▸ Aufgabe: Wo und womit beginnen die Gäste laut der Seite über das Restaurant Mammertsberg ihren Abend?

+++ Seite

Was letztlich den Ausschlag gegeben hat, ihn auszuzeichnen, weiss der Hochgelobte nicht. Aber er weiss nun definitiv, dass er und sein Team vieles richtig machen. «Im Mammertsberg haben wir ein Restaurant, das einzigartig ist in der Schweiz. Mit dem Gebäude und dem Ablauf eines Abends können wir den Gästen ein Gesamterlebnis bieten.» Die Gäste beginnen den Abend im oberen Stockwerk mit ausgesuchten Snacks, bevor sie die markante Treppe ins eigentliche Restaurant gehen, wo dann das Menu serviert wird. Immer werden die Gäste von Könnern betreut: «Wir haben ein ausgezeichnetes Team, auch unser Service ist wie das Essen selbst auf einem Top-Niveau.»

++++++
+++ Daten

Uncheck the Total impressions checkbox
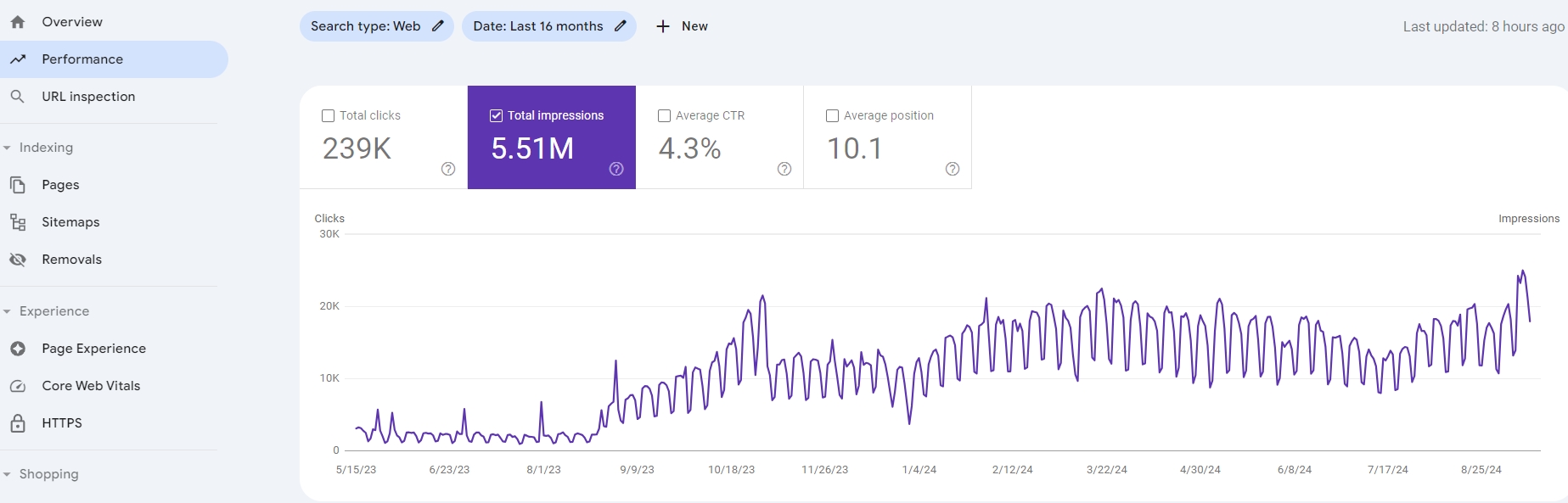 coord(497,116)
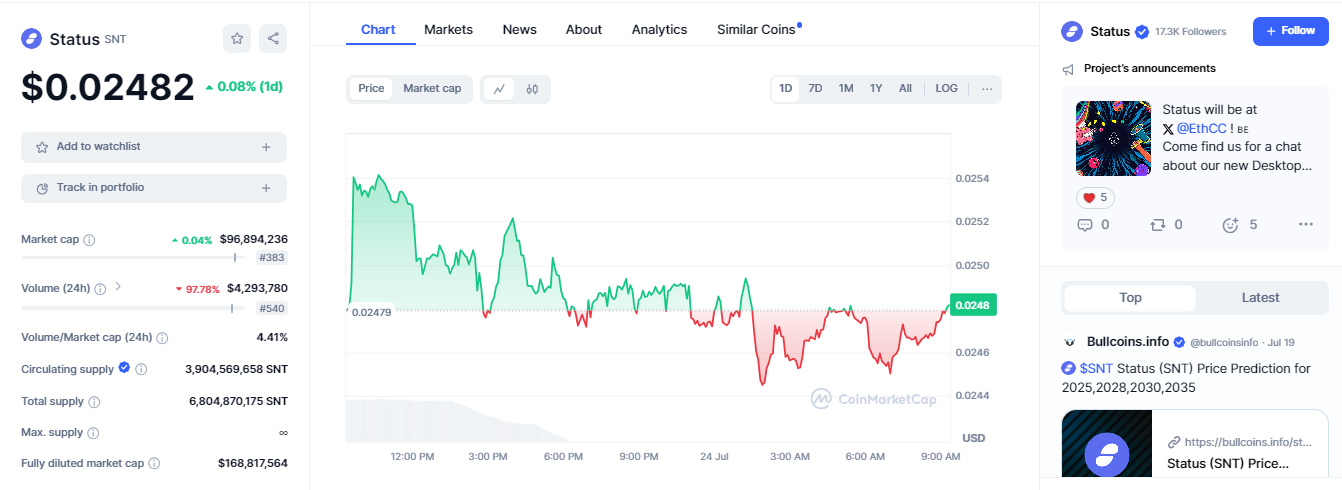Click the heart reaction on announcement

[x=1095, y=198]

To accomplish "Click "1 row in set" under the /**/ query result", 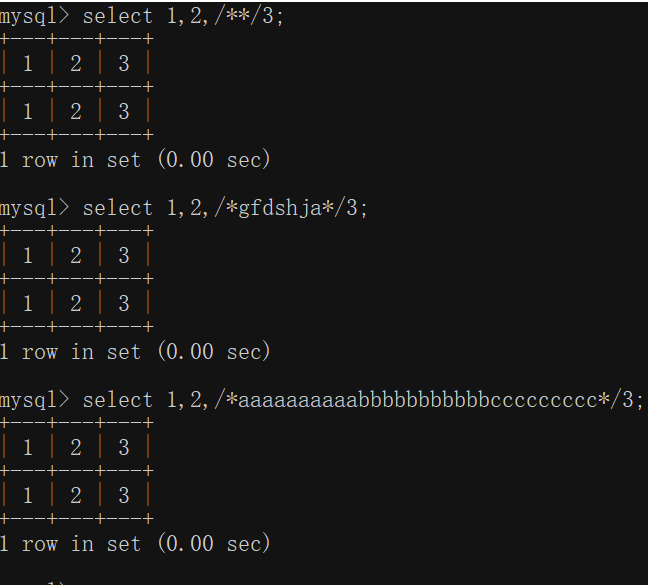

++++++

▸ Antwort: Im oberen Stockwerk mit ausgesuchten Snacks.